Friday, June 7, 2024

Kate Weber's Dissertation Defense

10:00 AM to 11:00 AM

Room 2903 Taubman Health Sciences Library, 1135 Catherine Street, Ann Arbor, MI

Kate will defend her PhD dissertation, "Detecting Risky Alcohol Use with Natural Language Processing and Computable Phenotypes in Clinical Records."

Abstract

Alcohol use is common throughout the United States. Although severe alcohol use disorder is rare, it has destructive impacts on the physical and social health of an individual. Unless a person has sought help for alcohol abuse, information about their consumption is largely restricted to free-text notes in their social history and is difficult to locate with simple searches. Because of the correlation between alcohol use and poor surgical outcomes, there is a need to locate this information and calculate alcohol-use risk for clinicians who may be seeing a patient for the first time before a procedure. This information can help with decisions to perform additional screening or perioperative interventions.
The aims of this dissertation are to 1) Develop a binary natural language processing (NLP) classifier that indicates whether patients’ text records indicate high- or low-risk alcohol use and compare it to a similar algorithm using only standardized medical codes; 2) Develop a four-class ordinal NLP classifier of patient risk ranging from “does not drink” to “probably dependent on alcohol”; and 3) develop a four-class computable phenotype for risky alcohol use that uses structured data in the clinical record.
The binary classifier has an F1 score of 0.78, far outstripping the ability of ICD codes alone to correctly identify high-risk patients.

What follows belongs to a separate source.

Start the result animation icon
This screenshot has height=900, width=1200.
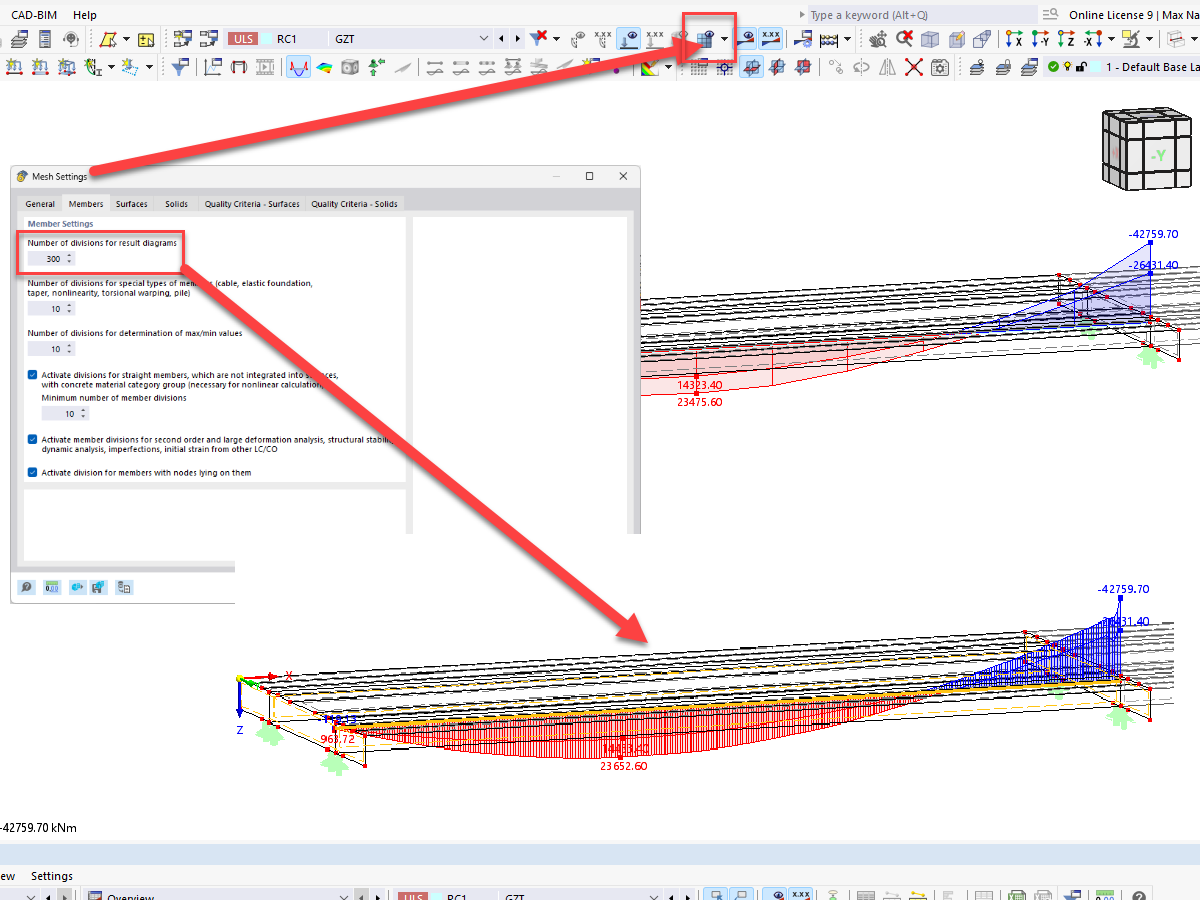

The four-class NLP algorithm applies a transformer architecture for intermediate labeling and a bidirectional LSTM neural network as an inference head to effectively build a model with scarce data in rare classes to an overall macro F1 score of 0.77, with true-positive performance of 0.83 and 0.73 for Probable-Dependence and High-Risk, respectively. The proposed computable phenotype is novel in its ability to provide stratified levels of risk and as a two-class classifier, is significantly more effective than others in the literature. However, it is unable to classify 41% of patients and relies on non-standard structured data in the record for its improvements over another published phenotype.
Finally, we consider this model in the context of other Large Language Model approaches to clinical concept extraction, examine the utility of alternatives to the F1 statistic for model selection in ordinal classifiers, and validate the NLP approach to extracting and calculating a numeric value for a patient’s weekly alcohol consumption. This dissertation’s contributions include a multi-stage, novel approach for extracting sparse information in a noisy, imbalanced dataset, a new ordinal NLP classifier representing alcohol-use risk, and a 4-class computable phenotype for alcohol-use risk.